## Problem
The lines below starting at the line containing "Image resolution: width=1206" and ending at the line containing "the Y coordinate" are to be repeated exactly, with both ends kept and nothing else added.

## Extracted material
* * *

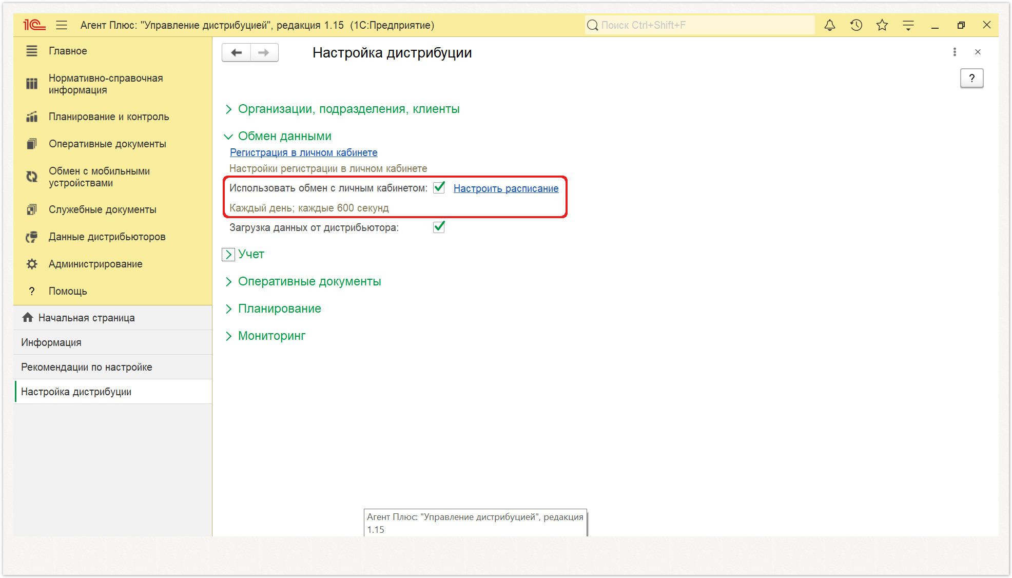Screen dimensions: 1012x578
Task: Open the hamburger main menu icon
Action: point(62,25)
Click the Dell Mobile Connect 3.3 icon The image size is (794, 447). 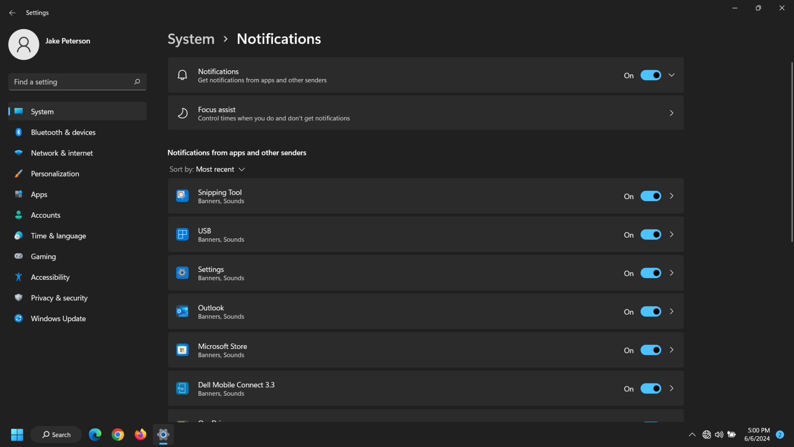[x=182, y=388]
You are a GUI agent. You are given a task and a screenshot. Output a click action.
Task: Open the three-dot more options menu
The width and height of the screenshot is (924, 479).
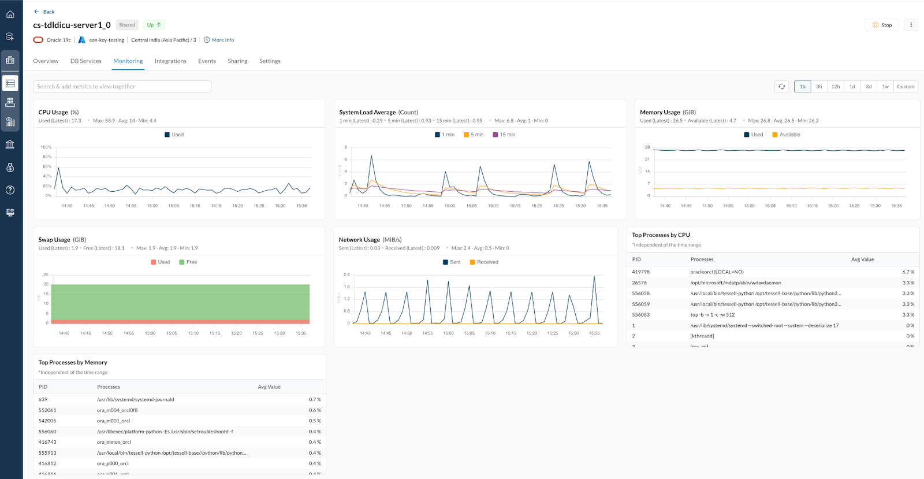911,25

* * *

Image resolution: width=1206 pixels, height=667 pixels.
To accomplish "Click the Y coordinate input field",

* * *

## Output for this task
Image resolution: width=1206 pixels, height=667 pixels.
To accomplish "Click the Y coordinate input field",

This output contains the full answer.